-- Records shown follows --
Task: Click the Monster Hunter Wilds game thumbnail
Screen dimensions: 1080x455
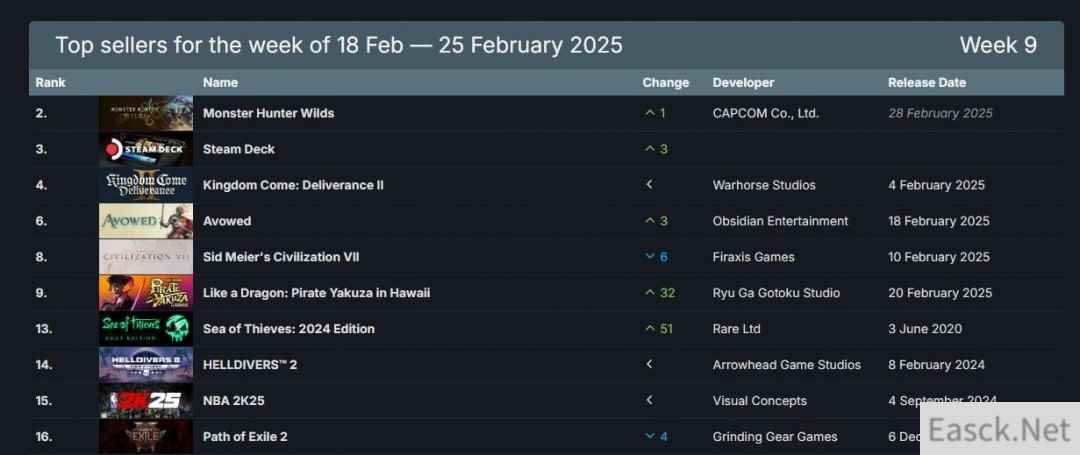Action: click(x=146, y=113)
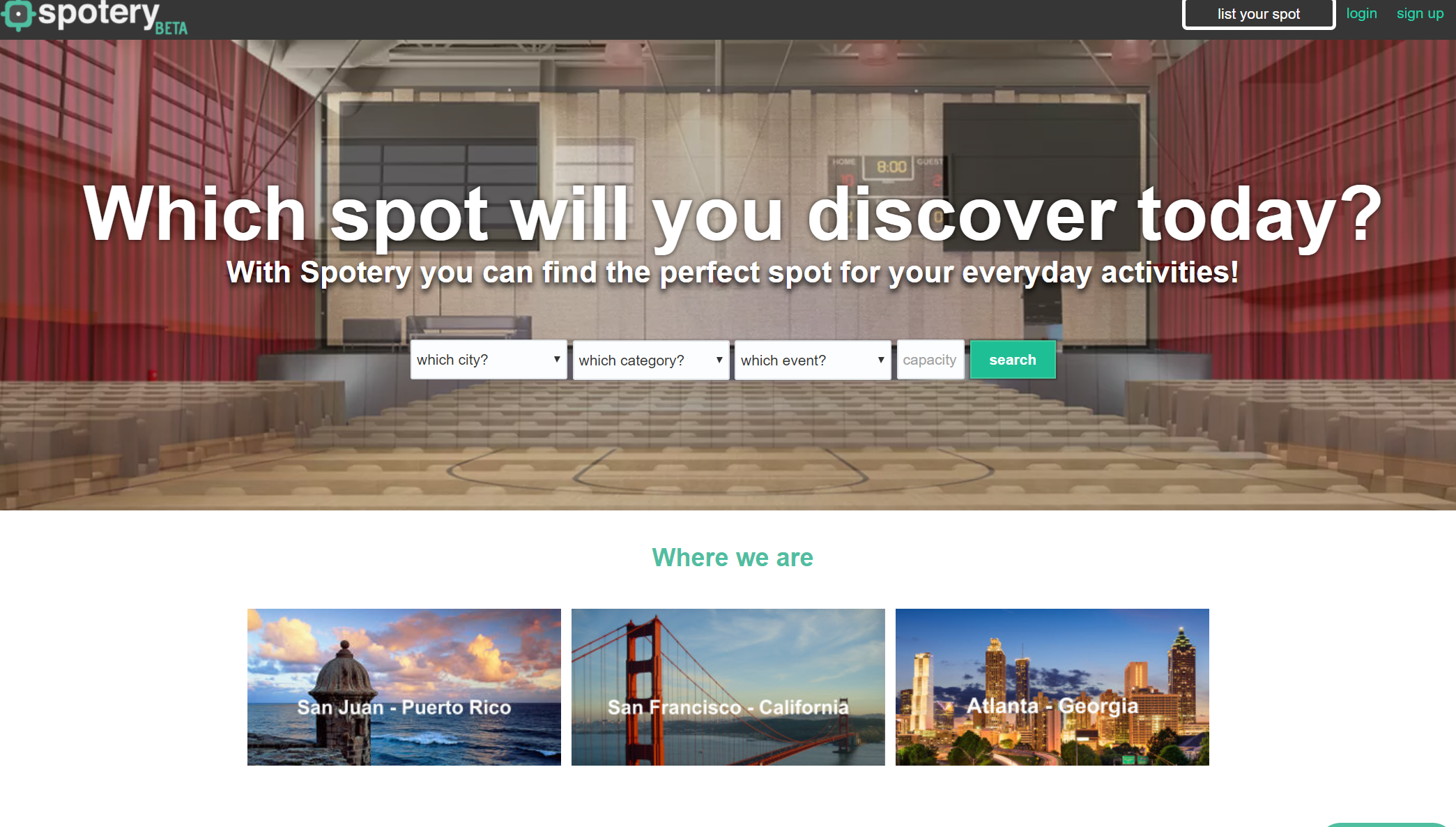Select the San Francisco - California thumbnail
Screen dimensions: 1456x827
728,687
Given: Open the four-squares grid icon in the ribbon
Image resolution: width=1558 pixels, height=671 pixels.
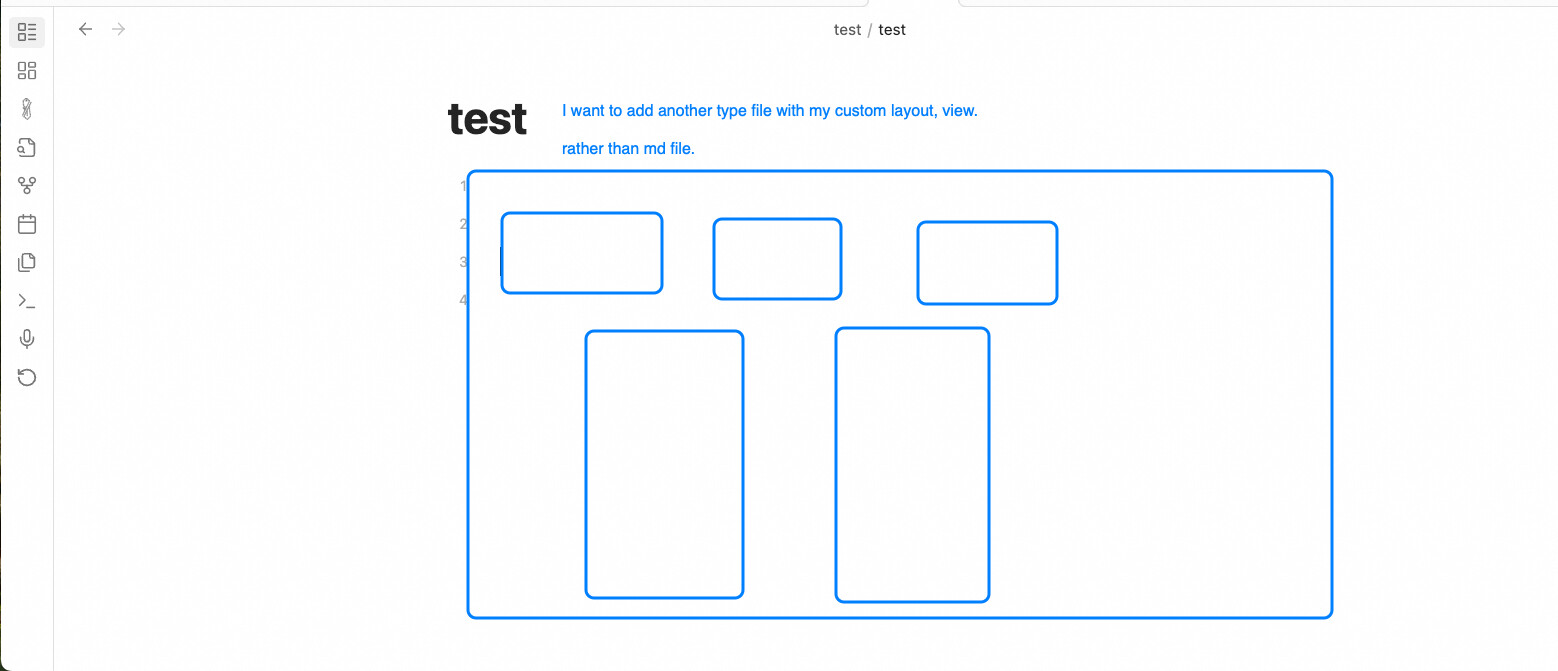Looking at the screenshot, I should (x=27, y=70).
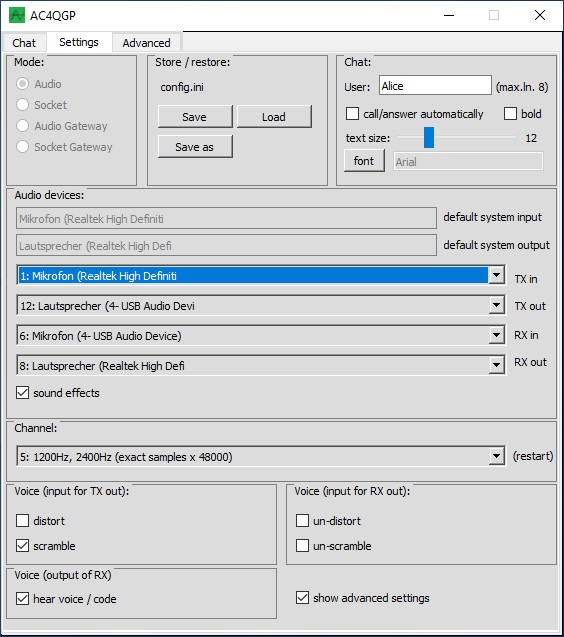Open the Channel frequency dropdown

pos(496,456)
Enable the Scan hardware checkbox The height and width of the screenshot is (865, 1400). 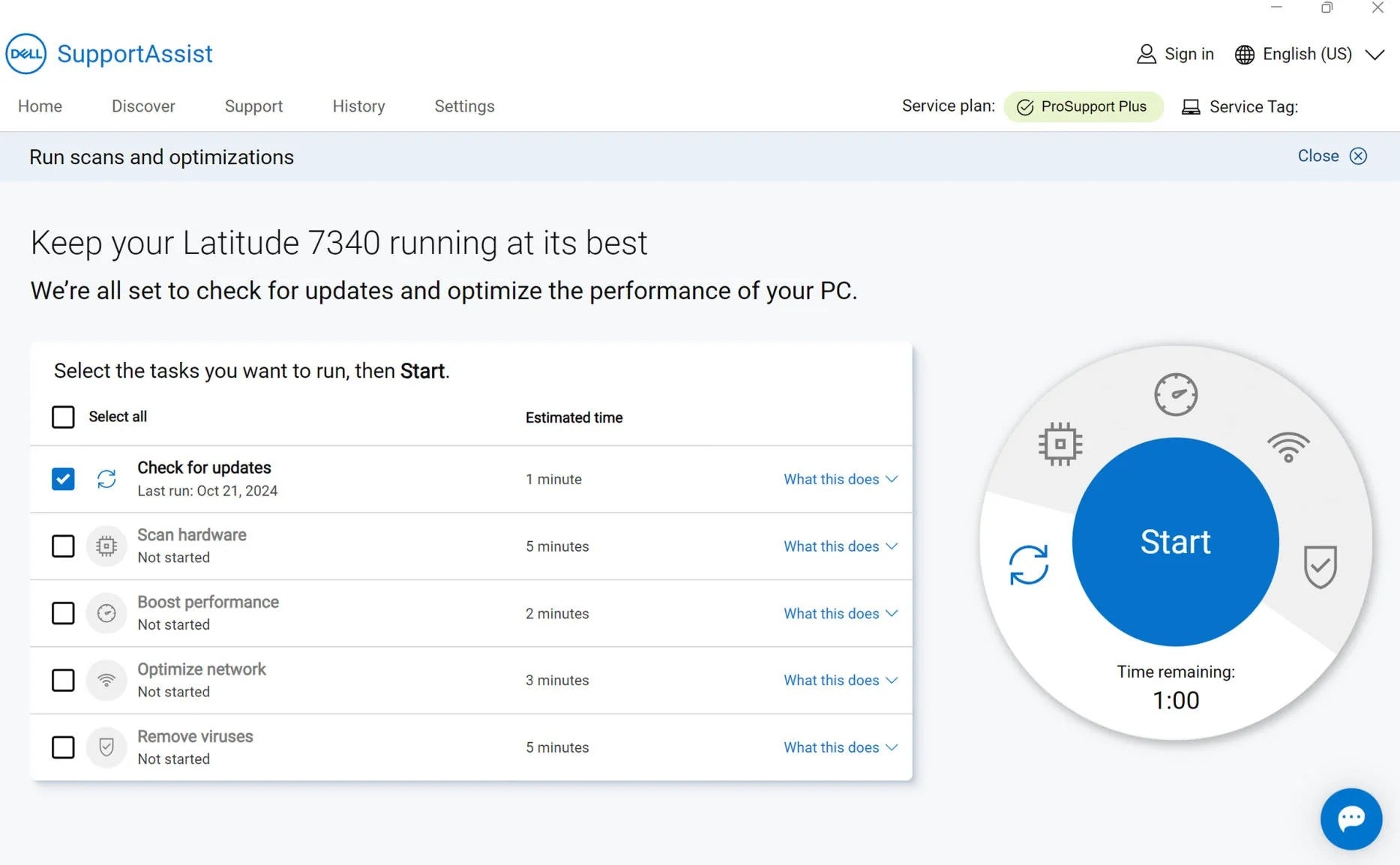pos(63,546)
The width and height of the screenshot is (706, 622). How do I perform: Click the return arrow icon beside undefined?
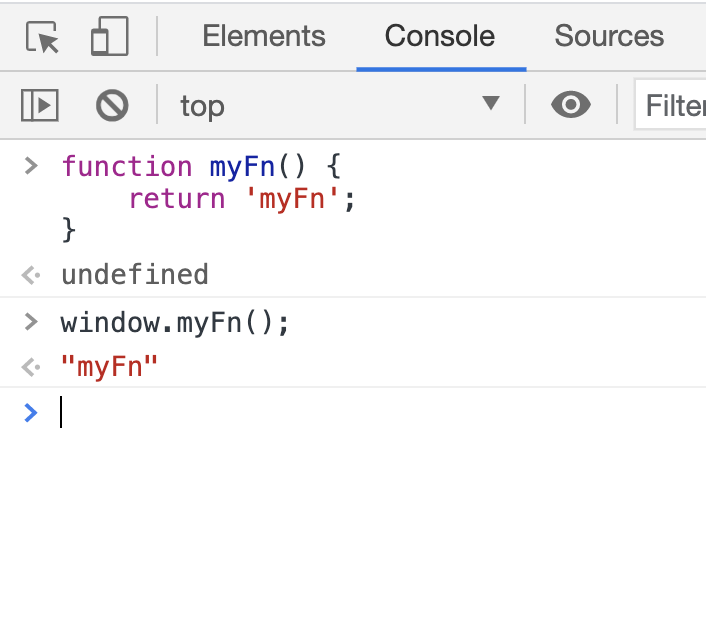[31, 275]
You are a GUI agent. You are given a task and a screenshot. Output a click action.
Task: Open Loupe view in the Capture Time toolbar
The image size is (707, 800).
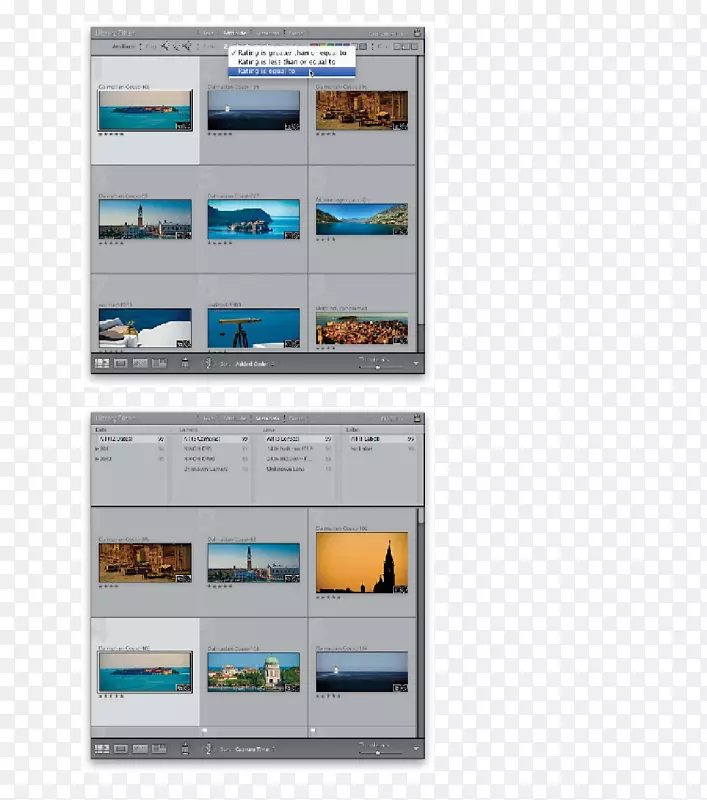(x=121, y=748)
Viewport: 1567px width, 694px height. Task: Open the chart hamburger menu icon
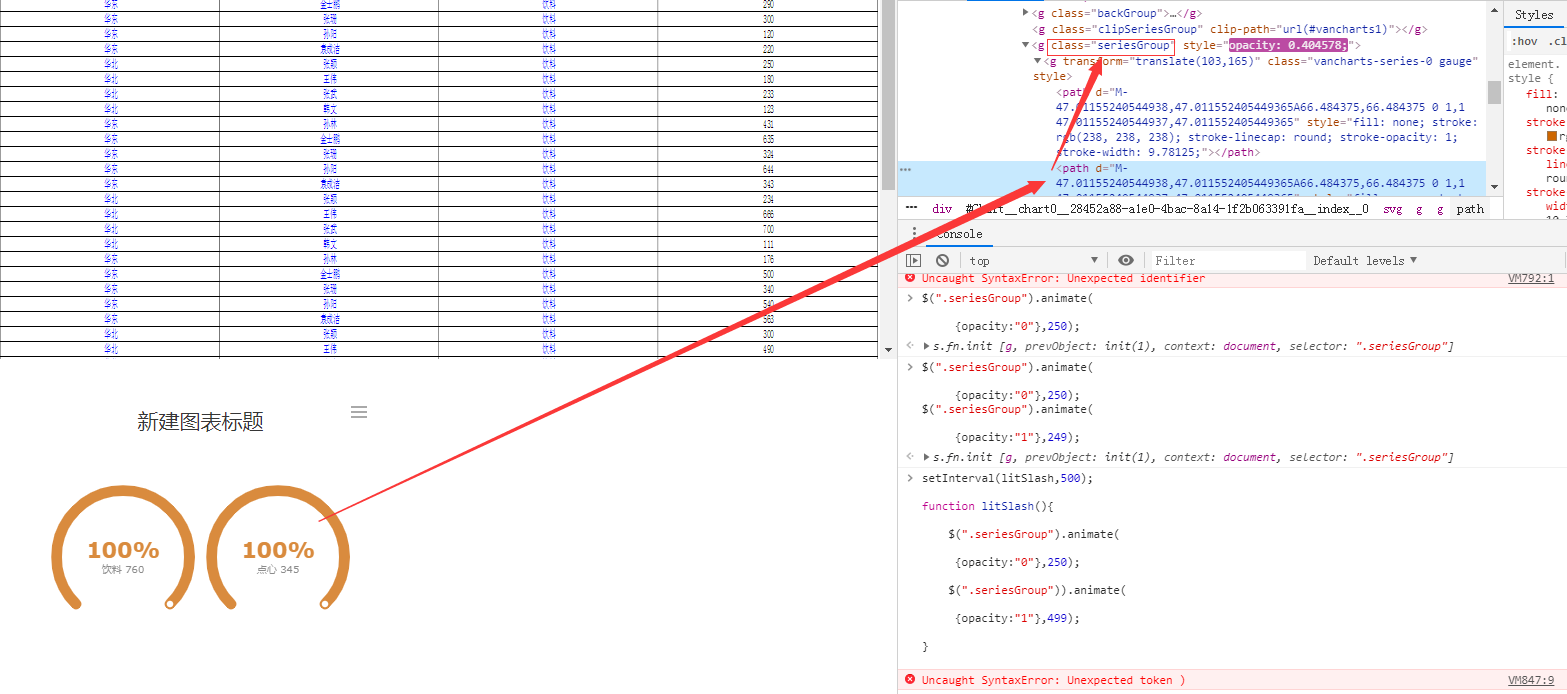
-- Records shown concluded --
> _Problem requirements_:
Pictures are to be left out; otherwise, retype exactly the lines from the first line of the data through the line containing "Given: Open the".

> _Exercise result_:
Task: Click the Monster Hunter Wilds game thumbnail
Screen dimensions: 1080x455
Action: click(x=146, y=113)
Select the San Francisco - California thumbnail
Screen dimensions: 1456x827
728,687
Given: Open the four-squares grid icon in the ribbon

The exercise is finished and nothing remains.